Apenas leyó el memorando el canciller me llamó y sin misterio alguno me comentó que en unos minutos llegarían los juristas Carlos Holguín y Fernando Hinestroza para tratar el tema, y que no había antecedentes de esa peculiar negociación. Los asesores se habían llevado todo. No tuvimos más que unos cinco minutos para preparar la entrevista. Quedé sorprendido por el aplomo del canciller. Tenía cara de mandarín, inescrutable. Escuchó con atención todo lo que le expusieron y de vez en cuando me daba indicaciones, a las que yo asentía con aire de estar bien empapado del asunto.  Logramos navegar en ese torbellino sin naufragar.

Agrego a este sencillo homenaje una anécdota. El canciller Pardo me encargó de la Academia Diplomática, un gran honor. Le dediqué muchos meses, pero un día tuve que enviarle un escrito en el que le agradecía la deferencia pero le hacía saber que me había rebajado el sueldo, que de por si era exiguo. Resulta que el funcionario al que remplacé siguió devengando el salario del director de la Academia, y el 50% de ese salario como ñapa de prima técnica, no por capacidades sino por el cargo. Yo seguí recibiendo un salario muy inferior, correspondiente a un cargo fantasma en planta global, pero me desmocharon un 20% que recibía como prima asignada al coordinador de tratados.

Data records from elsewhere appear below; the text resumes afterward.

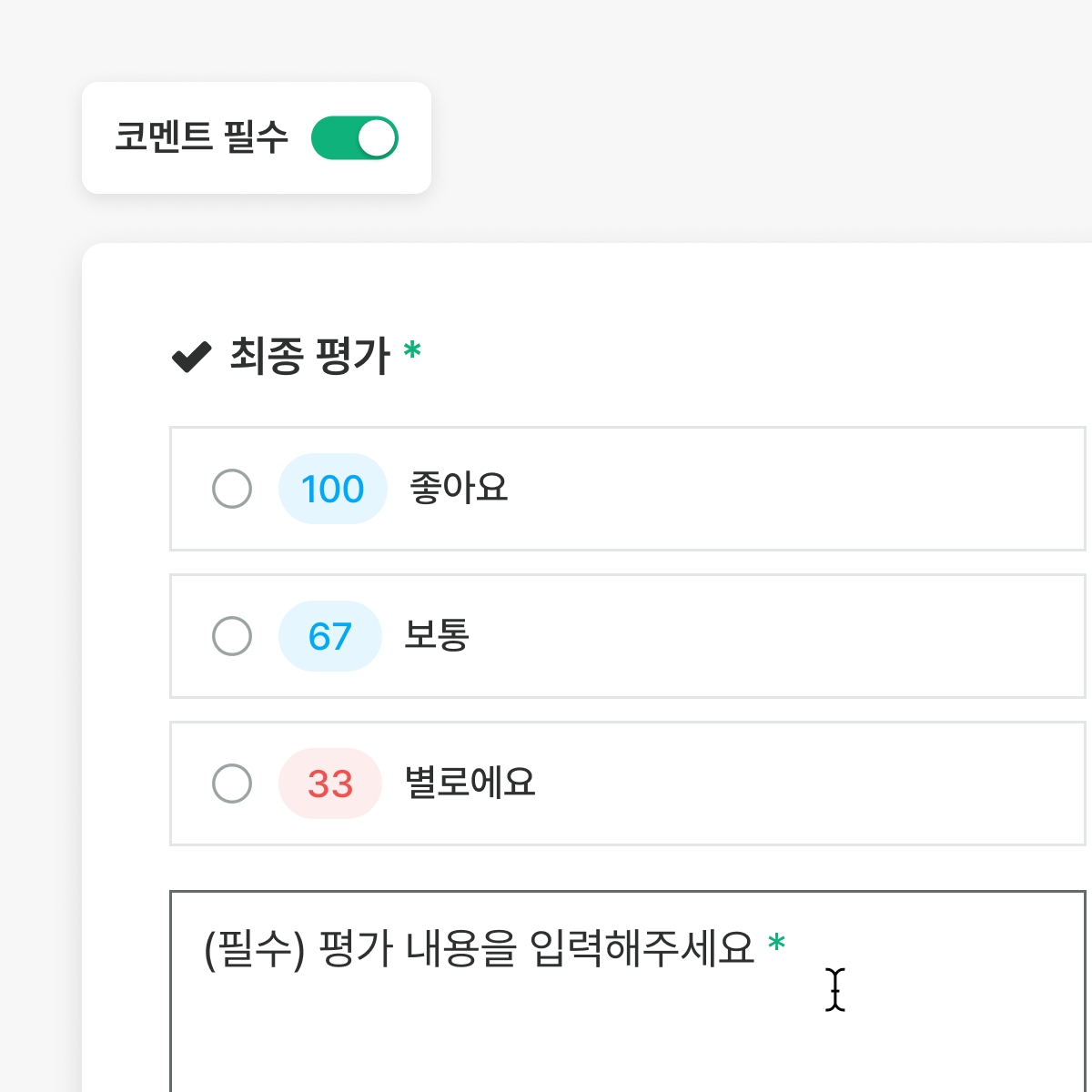The image size is (1092, 1092).
Task: Click the green asterisk in the comment box
Action: (x=776, y=943)
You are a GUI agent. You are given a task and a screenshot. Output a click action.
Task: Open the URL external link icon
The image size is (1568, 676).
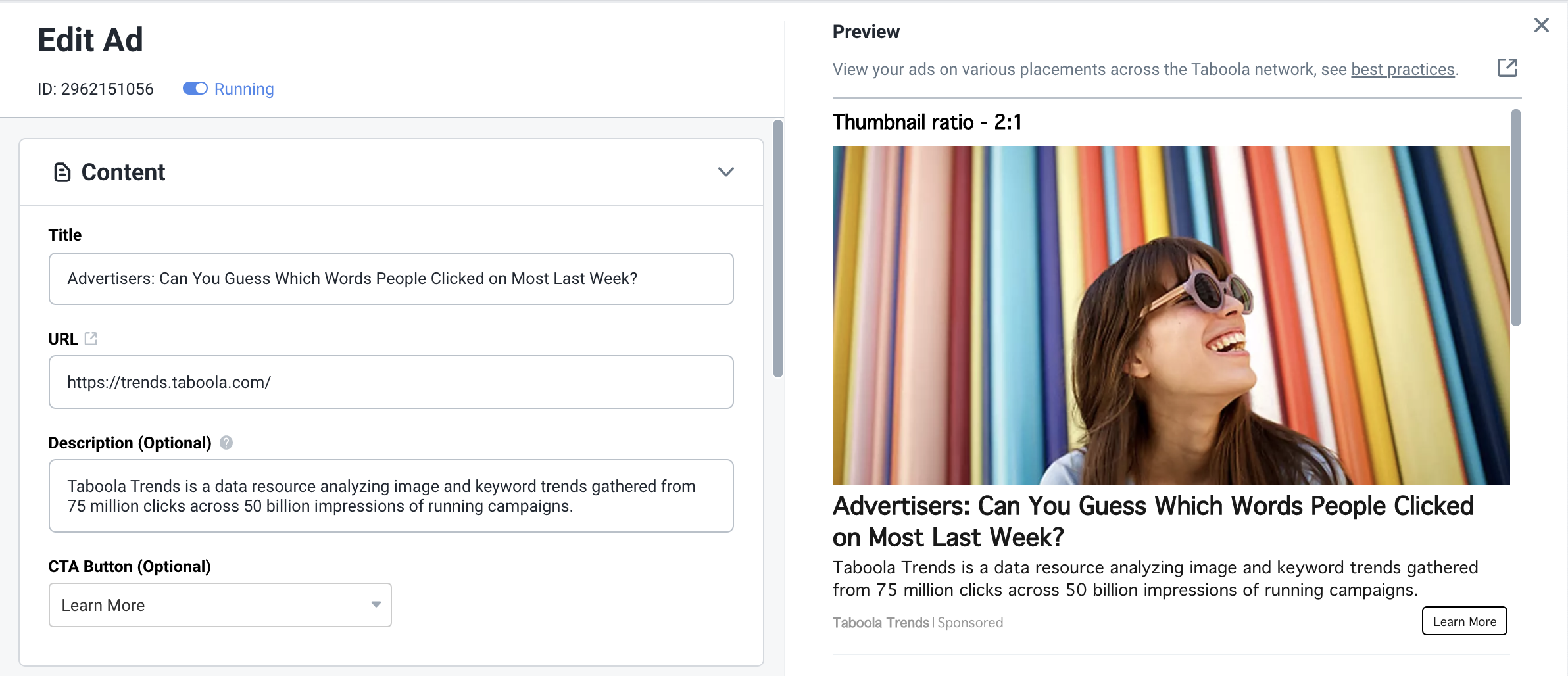(x=91, y=339)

La solución que se ingenió alguien fue que para compensar la rebanada del salario me reconocieran una prima técnica por capacidades, equivalente al 20% del salario, no del cargo que desempeñaba, sino del que figuraba en nómina.  Yo llevaba unos diez años reclamando esa prima por capacidades, que es de índole personal y no depende de la posición, señalando que en la cancillería había una clara discriminación, pues a quien le dieran un cargo le regalaban el 50% del salario como prima técnica, mientras que a quienes demostraban poseer títulos, estudios y experiencia, los blanqueaban o negreaban equitativamente en cuanto a designaciones en cargos de peso, y tampoco les reconocían la prima por capacidades.

La paradoja es que tuve que enviarle al canciller otro memorando para agradecerle el reconocimiento de la prima, pero declinándola. Observé que como sólo me reconocían el 20% del salario significaba que se me consideraba 30% más bruto que los especímenes que por simple razón del cargo recibían el 50%.  Hubo un cocktail esa noche y ese caballero serio pero con gran sentido del humor que era Rodrigo Pardo me saludó y con gracia y sorna me dijo que había solucionado el problema nombrándome embajador.

En cuanto al Concordato, pertenece al elenco de las indefiniciones de la realidad colombiana, aquellas cosas que son como Hepatodrem, que hay que preguntar si se tiene y para qué sirve. Entre otros, el tratado de extradición con los Estados Unidos, las morrocotas de oro del galeón San José y el regreso del Tesoro Quimbaya; la órbita sincrónica geoestacionaria;  la ruta del Sol, la doble calzada a Girardot, el túnel de la línea y el metro de Bogotá; o las máquinas tapahuecos y los 40 camiones carro tanque para regar de agua la Guajira.

Rodrigo Pardo ingresa al Valhalla colombiano, el de los personajes que han dado lustre a la República. Siempre lo recordaremos.

*José Joaquín Gori Cabrera. Embajador de Carrera (r), doctor en jurisprudencia de la Universidad del Rosario, especializado en Derecho Internacional Público de la misma universidad; egresado del Foreign Sevice Programme de la Universidad de Oxford y catedrático de derecho de los tratados y derecho internacional.